* _EXERCISE DESCRIPTION_:
Rewrite the part of the records that runs from the line containing "Identify the location of x-tick-label: Wed." through the end of the records, replacing "Locate an element on the screen" with "Find an element on the screen" and leaving everything else unchanged.

* _PROVIDED DATA_:
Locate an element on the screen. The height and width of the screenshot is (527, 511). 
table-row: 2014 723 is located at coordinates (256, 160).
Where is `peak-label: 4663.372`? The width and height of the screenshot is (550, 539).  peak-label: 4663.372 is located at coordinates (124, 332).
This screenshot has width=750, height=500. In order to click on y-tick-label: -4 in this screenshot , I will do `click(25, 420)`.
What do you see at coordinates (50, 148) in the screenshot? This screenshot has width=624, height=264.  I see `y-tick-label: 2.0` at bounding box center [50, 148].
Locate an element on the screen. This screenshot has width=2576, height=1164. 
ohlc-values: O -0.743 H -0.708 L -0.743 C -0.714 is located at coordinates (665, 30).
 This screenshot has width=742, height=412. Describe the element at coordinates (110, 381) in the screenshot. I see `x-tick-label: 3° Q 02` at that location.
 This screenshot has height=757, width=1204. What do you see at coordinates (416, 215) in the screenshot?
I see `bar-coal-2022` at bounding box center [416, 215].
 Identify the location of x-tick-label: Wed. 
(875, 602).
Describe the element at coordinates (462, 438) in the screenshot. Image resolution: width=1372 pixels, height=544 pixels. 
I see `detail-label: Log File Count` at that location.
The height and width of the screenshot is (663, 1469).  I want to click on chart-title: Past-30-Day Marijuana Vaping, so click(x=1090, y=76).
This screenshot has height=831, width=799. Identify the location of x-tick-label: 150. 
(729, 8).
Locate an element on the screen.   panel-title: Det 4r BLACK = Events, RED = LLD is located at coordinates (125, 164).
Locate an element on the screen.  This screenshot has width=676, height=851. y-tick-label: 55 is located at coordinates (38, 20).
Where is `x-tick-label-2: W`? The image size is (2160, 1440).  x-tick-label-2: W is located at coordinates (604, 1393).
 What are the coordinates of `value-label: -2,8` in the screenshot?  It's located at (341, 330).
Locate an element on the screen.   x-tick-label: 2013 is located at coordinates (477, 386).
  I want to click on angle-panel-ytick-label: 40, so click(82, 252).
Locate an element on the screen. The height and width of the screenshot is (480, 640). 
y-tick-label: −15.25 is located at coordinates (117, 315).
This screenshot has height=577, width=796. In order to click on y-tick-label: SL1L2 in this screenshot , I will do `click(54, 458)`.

* _SOLUTION TO THIS EXERCISE_:
 Identify the location of x-tick-label: Wed. 
(875, 602).
Describe the element at coordinates (462, 438) in the screenshot. Image resolution: width=1372 pixels, height=544 pixels. 
I see `detail-label: Log File Count` at that location.
The height and width of the screenshot is (663, 1469).  I want to click on chart-title: Past-30-Day Marijuana Vaping, so click(x=1090, y=76).
This screenshot has height=831, width=799. Identify the location of x-tick-label: 150. 
(729, 8).
Find an element on the screen.   panel-title: Det 4r BLACK = Events, RED = LLD is located at coordinates (125, 164).
Find an element on the screen.  This screenshot has width=676, height=851. y-tick-label: 55 is located at coordinates (38, 20).
Where is `x-tick-label-2: W`? The image size is (2160, 1440).  x-tick-label-2: W is located at coordinates (604, 1393).
 What are the coordinates of `value-label: -2,8` in the screenshot?  It's located at (341, 330).
Find an element on the screen.   x-tick-label: 2013 is located at coordinates (477, 386).
  I want to click on angle-panel-ytick-label: 40, so click(82, 252).
Find an element on the screen. The height and width of the screenshot is (480, 640). 
y-tick-label: −15.25 is located at coordinates (117, 315).
This screenshot has height=577, width=796. In order to click on y-tick-label: SL1L2 in this screenshot , I will do `click(54, 458)`.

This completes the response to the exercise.